Determining Linguistic Markers in Cognitive Distortions from COVID-19 Pandemic-Related Reddit Texts

Document Type

Conference Proceeding

Publication Date



Distorted thoughts may signify underlying mental illness, and when detected early, may serve as preventive measure to a more serious condition. A significant shift to more pronounced negative sentiments has been observed in the Social Media Platform, Reddit, during the onset of the COVID-19 Pandemic. Individuals who engage in these platforms post and comment to express thoughts and feelings. This study aims to determine features that can help detect the presence of distorted thoughts, known as cognitive distortions, in a COVID-19 pandemic-related texts. Texts were extracted from a COVID-19 Support Group in Reddit and verified through annotation for presence or absence of cognitive distortions. Linguistic features were extracted using R and LIWC to determine the best set of features that can distinguish distorted from non-distorted texts. Results showed that cognitive distortions have distinguishable features in COVID-19 Pandemic-related texts.
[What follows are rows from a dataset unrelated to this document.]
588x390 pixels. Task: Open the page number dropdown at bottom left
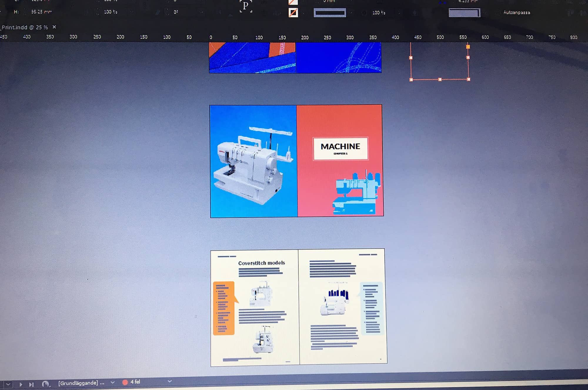8,384
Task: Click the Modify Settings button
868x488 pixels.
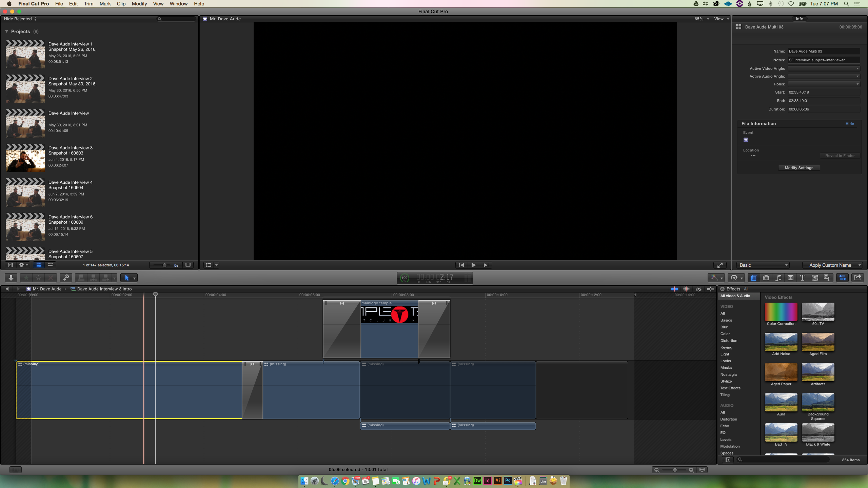Action: (799, 168)
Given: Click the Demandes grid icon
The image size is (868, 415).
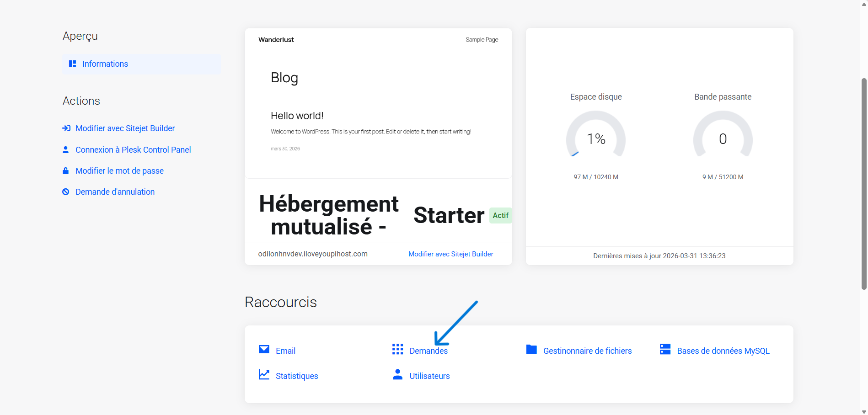Looking at the screenshot, I should 397,350.

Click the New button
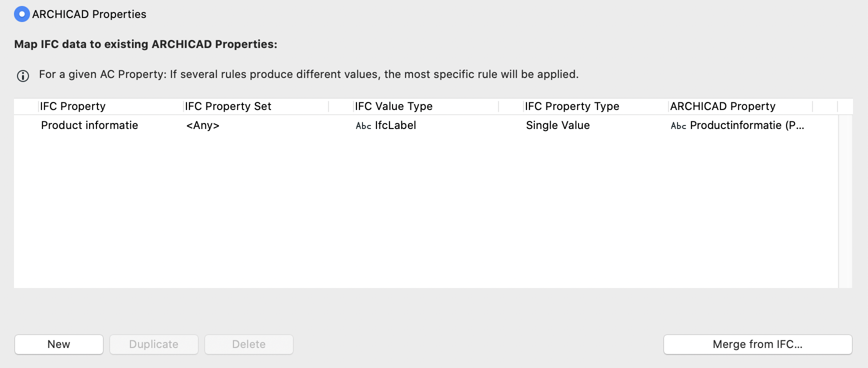[x=59, y=345]
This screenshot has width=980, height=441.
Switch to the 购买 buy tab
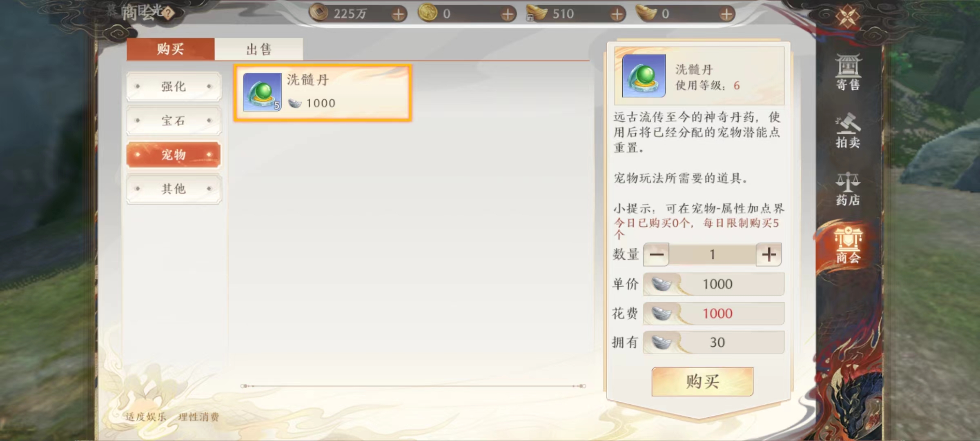click(x=170, y=49)

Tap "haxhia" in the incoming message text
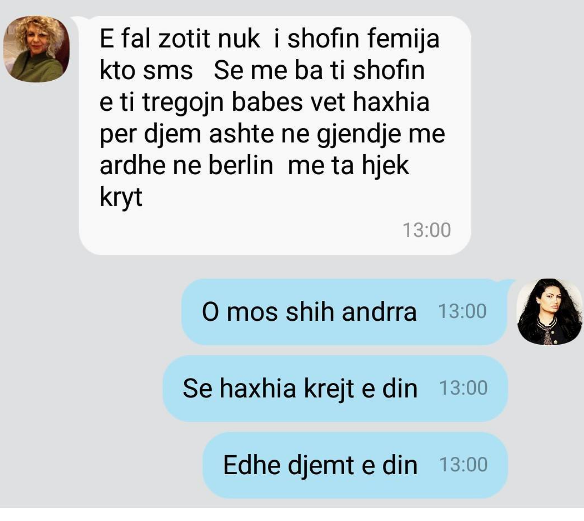[x=391, y=102]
Specifically, results of Independent Samples T-test showed that distorted texts had significantly higher scores on: word count, sentiment score, authenticity, and usage of the following words: function words, pronouns in general, first-person singular pronoun, impersonal pronouns, verbs, interrogatives, positive emotions, cognitive processes on insights, discrepancy, and certainty, present-tense verbs, future-tense verbs and swear words. Further tests using Naive Bayes and Linear SVM machine learning model showed that some of these significant features can indeed help detect whether a sentence is distorted or not. Results from this study can be used to develop detection models on cognitive distortions.